Aug. 2, 2013 Gerald Ledford
Talent management represents an important evolution in workforce thinking.
No one is better at generating buzzwords than the human resource community. A ubiquitous buzzword today is “talent management.” It seems obvious that HR is all about acquiring, training, rewarding and motivating talent. Some of the core ideas in talent management have been around for decades, such as the need for different HR practices to be aligned with the business strategy and each other. Is there anything new in the concept of talent management, or is it just more repackaging of old ideas?
In fact, there are some big ideas behind “talent management” that are relatively new to HR. These underlie the many variations and proprietary angles on talent management taken by different authors and consultancies. We explore five of these ideas here.
1. Talent Supply and Demand. Borrowed from labor economics, notions of supply and demand for talent became prominent in the boom times of the late 1990s. Then, the phrase “war for talent” was in vogue, talent demand exceeded supply, unemployment was low, and employee turnover was high.
Experience since then reminds us that the supply and demand of talent ebb and flow. When we are in a recession and unemployment rises, there may be hundreds of applicants for all available jobs, and employees are afraid to quit. Employers have the upper hand in bad times, but employees regain it in expansionary times.
The cyclicality of supply and demand reminds us to avoid adopting overly expensive, inflexible practices in good times that lock in high costs. For example, high salaries and gold-plated benefits may attract talent in good times but be too expensive to sustain in hard times.
2. Workforce Segmentation. By segmenting the workforce, HR abandons its instinct to treat all employees the same. Different segments are identified and treated differently depending on their criticality for the business and their availability in the labor market. The most valuable may receive extra pay, incentives, training and promotions because of their importance and their scarcity.
In manufacturing, the supply of assembly-line workers greatly exceeds demand, while special efforts are needed to attract, retain and develop those with specialized skills, such as toolmakers, CNC operators and engineers. Treating everyone the same risks a production system that is too expensive or one that does not obtain enough critical specialists to operate effectively.
3. Decisions to Build, Buy or Outsource Talent.

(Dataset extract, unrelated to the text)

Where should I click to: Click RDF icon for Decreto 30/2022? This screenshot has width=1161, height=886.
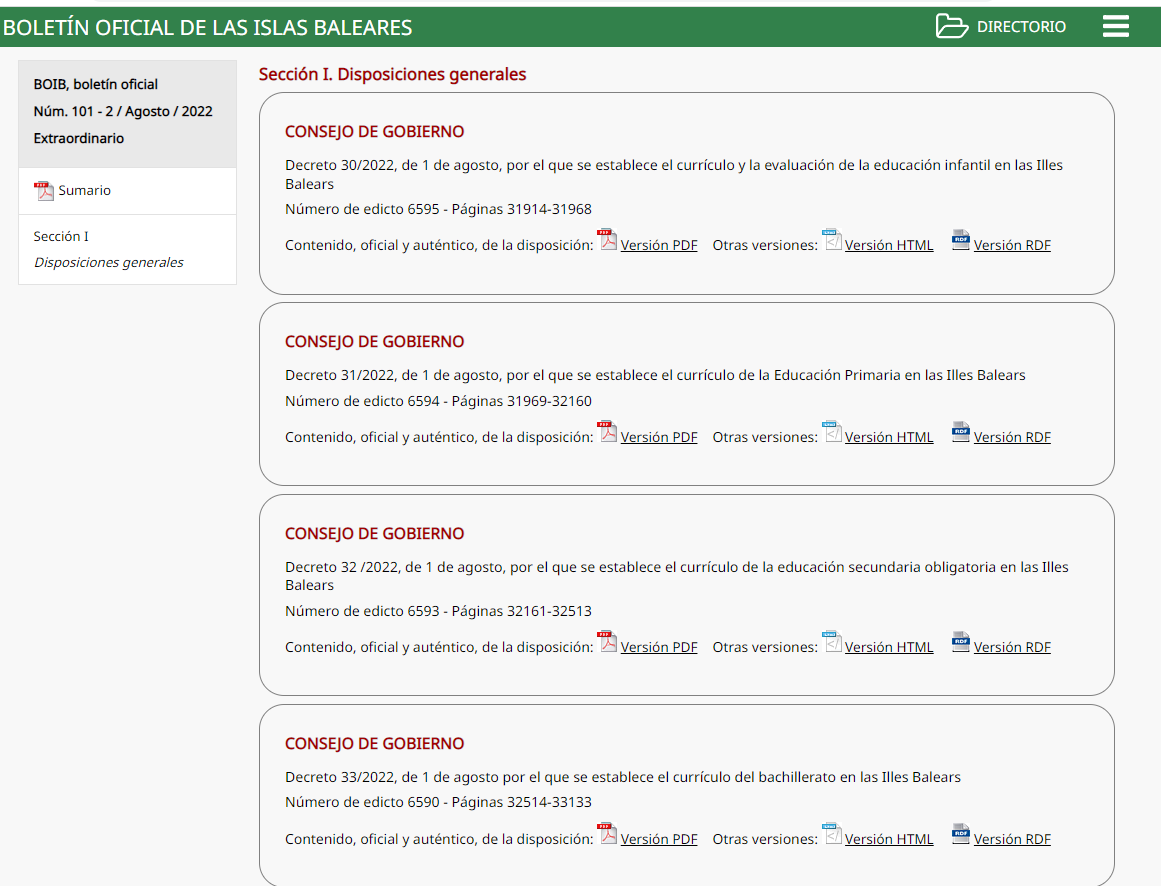point(960,240)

Traditional HR tended to build a top-to-bottom culture of building talent (emphasizing training and career opportunities) or buying talent (paying a premium for talent developed by other companies but avoiding development costs). Workforce segmentation leads to different choices by segment. For segments where talent is critical and scarce, building may be necessary; for others buying may be possible.
In recent years, companies have shifted further, buying contingent rather than permanent talent for less critical segments in order to remain agile and control costs. Contingent workers—contractors, consultants, temps, etc.—now make up nearly a third of the U.S. workforce, a fundamental shift in hiring patterns.
4. Employee Value Proposition. Employees make decisions about whether join a company, whether to remain at their company, and how hard they will work based on the “deal” they are offered. They consider the starting salary, but also other rewards including incentives, benefits, the work itself, career opportunities, and the degree to which they identify with the company and its values. Cost-effective attraction, motivation and retention require a complex calculus, and different segments of the workforce are moved by different constellations of rewards.
5. High-Powered Data Analytics. HR has made tremendous progress in collecting, analyzing, and interpreting data about the employee costs and the value of different processes and programs. This enables us to understand people costs and the causal connections between different variables in new ways.
For example, what are the most cost-effective ways to increase performance, find technical talent, or train employees? Perhaps the most interesting development is new HR technology that puts data and analytic tools directly in the hands of business leaders.
Talent management represents an important evolution in HR thinking: a set of ideas that make HR more business-based, more thoughtful, and more valuable to the organization.